Les AMIS DE LA TERRE ont vu leur constitution de partie civile déclarée recevable dans le dossier des braconniers à l’échelle industrielle du MONT SAXONNEX. Cette affaire de braconnage à grande échelle, organisée d’une manière militaire avec des moyens considérables selon les photographies publiées dans la presse devra donner lieu à un procès exemplaire, mettant en exergue toutes les complicités qui ont pu permettre à un tel réseau d’exister apparemment depuis une longue période.
CRANVES SALES
Les AT ont saisi en référé le Tribunal d’instance d’ANNEMASSE afin d’obtenir la remise en état des parcelles cadastrées section E sous les n° 758, 781 et 782 sur le territoire de la Commune de CRANVES SALES et d’autre part, de leur allouer une provision pour un montant de 10.000,00 € en réparation des préjudices subis par les fautes commises sur ces terrains en bordure de la rivière la Menoge.
Ils ont été utilisés pour y déverser les déchets produits par une activité professionnelle consistant à la création, d’espaces verts, leur entretien, mais aussi des travaux de maçonnerie, des clôtures et des pavage.
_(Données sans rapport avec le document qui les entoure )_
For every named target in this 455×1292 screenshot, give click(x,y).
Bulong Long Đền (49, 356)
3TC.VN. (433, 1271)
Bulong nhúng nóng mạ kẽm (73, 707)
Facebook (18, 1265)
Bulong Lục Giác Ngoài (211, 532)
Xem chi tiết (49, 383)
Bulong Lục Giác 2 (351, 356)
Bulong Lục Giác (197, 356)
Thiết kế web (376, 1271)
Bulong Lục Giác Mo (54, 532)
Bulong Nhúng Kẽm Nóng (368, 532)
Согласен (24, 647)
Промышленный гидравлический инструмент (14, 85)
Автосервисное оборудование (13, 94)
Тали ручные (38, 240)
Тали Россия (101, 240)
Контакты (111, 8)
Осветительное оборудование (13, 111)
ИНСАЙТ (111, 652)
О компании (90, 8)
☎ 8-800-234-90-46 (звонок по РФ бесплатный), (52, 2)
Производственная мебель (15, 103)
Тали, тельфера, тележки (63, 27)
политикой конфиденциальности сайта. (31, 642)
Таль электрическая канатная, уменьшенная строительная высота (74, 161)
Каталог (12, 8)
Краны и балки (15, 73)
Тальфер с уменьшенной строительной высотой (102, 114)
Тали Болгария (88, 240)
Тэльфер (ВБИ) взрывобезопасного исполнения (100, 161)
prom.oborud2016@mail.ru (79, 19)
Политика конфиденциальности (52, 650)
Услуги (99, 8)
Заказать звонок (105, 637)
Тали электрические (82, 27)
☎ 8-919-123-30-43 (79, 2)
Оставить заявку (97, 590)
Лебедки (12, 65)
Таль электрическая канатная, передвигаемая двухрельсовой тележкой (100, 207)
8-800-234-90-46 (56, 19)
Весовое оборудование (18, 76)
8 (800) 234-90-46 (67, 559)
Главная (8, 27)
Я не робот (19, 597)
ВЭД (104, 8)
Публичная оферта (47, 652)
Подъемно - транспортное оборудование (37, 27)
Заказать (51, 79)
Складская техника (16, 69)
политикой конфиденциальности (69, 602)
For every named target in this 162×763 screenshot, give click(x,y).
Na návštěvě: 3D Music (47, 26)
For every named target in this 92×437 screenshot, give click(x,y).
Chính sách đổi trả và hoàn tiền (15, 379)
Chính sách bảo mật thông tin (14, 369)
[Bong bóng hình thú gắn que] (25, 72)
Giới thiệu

Dès le 5 juillet 2004, la Mairie de CRANVES SALES constatait sur ce terrain « un versement d’objets divers (...) autres que des déchets verts (bidons, ferrailles, gravats) » ; mais aucune mesure de remise en état n’a eu lieu.Le 29 août 2005, la situation restant inchangée, M. le Maire demandait au propriétaire de procéder au nettoyage de ce terrain tout en constatant à nouveau « des dépôts d’objets divers tels que moteur de machine, bidons, ferraille, gravats » et l’enjoignant de nettoyer le site avant le 12 septembre 2005. Le 7 novembre 2005, M. le Maire écrivait encore à M. le Préfet que « le site restait à nettoyer des dépôts précités (...) ».
Il est temps de faire cesser cette situation parfaitement illégale.
L’échec du Forum mondial de l’eau
Montreuil - Mexico City le 22 mars 2006. A l’occasion de la Journée mondiale de l’eau des Nations-Unies, des acteurs de la société civile voient dans la déclaration finale du Forum mondial de l’eau une preuve de l’incapacité du Forum à résoudre la crise mondiale.
Pour Anil Naidoo, de Blue Planet Project, « le caractère creux de cette déclaration finale se manifeste par l’absence de principes fondamentaux, particulièrement la reconnaissance et la mise en oeuvre du droit humain à l’eau ».
Cette incapacité à proposer des solutions concrètes n’a rien de surprenant, dans la mesure où le Conseil Mondial de l’Eau, à l’initiative du Forum mondial, est là pour promouvoir la gestion de l’eau par le secteur privé. La société civile demande que ce Forum mondial de l’eau soit remplacé par un processus onusien. D’après Vicky Cann, de World Development Movement, « les organisateurs du Forum, tels que le Conseil Mondial de l’Eau et la Banque mondiale, sont déterminés à maintenir la promotion de la gestion par le secteur privé. Il n’y a pas eu d’évaluation sérieuse des échecs de la privatisation, et les pays pauvres continuent d’être à la merci des Institutions Financières Internationales (IFI) et de leur agenda proprivatisation ».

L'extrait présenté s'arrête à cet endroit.